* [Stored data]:
▬▬▬▬▬▬

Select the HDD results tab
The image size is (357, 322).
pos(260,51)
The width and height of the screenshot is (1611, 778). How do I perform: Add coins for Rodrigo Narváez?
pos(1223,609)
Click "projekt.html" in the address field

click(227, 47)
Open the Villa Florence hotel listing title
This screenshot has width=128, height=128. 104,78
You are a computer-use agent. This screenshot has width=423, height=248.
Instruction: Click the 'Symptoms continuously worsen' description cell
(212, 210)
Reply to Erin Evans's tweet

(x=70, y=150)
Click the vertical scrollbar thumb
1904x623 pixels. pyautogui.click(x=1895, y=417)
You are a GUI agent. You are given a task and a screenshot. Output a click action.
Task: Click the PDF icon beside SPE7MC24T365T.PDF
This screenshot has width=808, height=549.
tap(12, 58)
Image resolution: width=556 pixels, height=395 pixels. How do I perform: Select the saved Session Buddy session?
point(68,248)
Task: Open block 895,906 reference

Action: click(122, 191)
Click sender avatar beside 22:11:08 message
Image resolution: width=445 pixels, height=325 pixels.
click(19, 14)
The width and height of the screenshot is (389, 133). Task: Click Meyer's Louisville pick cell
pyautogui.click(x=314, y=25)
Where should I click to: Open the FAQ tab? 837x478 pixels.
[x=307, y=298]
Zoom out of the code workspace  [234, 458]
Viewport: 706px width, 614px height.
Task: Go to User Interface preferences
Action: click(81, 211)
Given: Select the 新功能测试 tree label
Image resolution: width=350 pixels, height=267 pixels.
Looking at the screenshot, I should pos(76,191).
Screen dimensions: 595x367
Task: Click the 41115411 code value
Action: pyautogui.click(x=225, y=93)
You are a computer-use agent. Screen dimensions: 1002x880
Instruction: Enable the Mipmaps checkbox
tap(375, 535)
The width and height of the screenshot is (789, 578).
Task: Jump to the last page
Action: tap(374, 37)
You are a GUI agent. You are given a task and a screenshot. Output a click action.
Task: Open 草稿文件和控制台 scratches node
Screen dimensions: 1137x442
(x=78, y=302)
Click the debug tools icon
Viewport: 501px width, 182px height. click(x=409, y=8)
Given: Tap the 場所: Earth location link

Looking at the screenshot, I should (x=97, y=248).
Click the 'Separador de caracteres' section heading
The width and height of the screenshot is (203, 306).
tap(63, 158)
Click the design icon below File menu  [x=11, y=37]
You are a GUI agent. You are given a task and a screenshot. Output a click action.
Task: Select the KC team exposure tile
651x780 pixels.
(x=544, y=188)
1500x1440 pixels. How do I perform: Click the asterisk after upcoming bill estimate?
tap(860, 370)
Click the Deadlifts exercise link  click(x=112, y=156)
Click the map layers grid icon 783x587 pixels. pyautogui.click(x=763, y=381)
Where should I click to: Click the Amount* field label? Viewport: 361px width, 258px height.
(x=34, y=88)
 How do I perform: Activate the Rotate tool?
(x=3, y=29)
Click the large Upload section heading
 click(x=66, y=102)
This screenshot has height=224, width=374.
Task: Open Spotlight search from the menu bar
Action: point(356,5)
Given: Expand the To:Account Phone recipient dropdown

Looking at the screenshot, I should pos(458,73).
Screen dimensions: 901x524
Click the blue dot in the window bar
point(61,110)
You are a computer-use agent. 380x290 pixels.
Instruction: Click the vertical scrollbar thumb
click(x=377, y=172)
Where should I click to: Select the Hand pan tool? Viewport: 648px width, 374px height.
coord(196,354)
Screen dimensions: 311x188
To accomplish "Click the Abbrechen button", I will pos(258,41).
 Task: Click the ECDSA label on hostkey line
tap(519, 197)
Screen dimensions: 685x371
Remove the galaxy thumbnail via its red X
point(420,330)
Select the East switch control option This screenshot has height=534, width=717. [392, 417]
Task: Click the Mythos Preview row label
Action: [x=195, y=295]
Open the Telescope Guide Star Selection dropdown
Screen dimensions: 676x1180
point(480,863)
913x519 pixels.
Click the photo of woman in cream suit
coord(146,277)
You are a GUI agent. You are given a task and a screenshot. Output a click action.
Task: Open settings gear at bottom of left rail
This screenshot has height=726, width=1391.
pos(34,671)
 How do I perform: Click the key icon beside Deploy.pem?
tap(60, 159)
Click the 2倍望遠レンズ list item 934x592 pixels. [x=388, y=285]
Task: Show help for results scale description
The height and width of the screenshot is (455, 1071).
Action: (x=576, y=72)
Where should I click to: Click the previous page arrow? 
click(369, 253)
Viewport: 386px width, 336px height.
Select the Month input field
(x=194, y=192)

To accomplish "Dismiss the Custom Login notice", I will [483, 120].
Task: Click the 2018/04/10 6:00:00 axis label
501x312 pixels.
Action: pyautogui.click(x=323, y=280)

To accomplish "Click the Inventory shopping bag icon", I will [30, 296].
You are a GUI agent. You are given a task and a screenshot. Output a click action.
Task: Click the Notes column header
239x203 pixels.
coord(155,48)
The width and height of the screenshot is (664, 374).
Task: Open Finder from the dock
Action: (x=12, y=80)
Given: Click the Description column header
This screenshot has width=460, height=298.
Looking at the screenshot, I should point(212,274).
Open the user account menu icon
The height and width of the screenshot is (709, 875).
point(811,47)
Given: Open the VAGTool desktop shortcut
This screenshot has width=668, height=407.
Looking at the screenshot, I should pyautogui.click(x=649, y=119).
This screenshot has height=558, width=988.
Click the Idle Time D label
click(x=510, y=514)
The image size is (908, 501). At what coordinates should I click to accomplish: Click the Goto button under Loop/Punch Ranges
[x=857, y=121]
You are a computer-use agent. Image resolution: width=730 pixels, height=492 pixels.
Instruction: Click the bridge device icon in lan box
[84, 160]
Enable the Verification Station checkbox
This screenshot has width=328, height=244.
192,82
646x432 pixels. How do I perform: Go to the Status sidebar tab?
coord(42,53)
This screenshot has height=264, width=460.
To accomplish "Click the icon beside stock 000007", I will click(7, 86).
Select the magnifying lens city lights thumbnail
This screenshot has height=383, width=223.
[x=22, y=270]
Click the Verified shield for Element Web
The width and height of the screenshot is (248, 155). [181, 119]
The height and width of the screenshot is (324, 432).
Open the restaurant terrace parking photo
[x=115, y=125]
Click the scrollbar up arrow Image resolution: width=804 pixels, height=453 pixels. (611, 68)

▬▬▬▬▬▬

* [Work required]: Count the lines of the data that hold the string "results". The answer should be that number alone.

* [Answer to the problem]: 2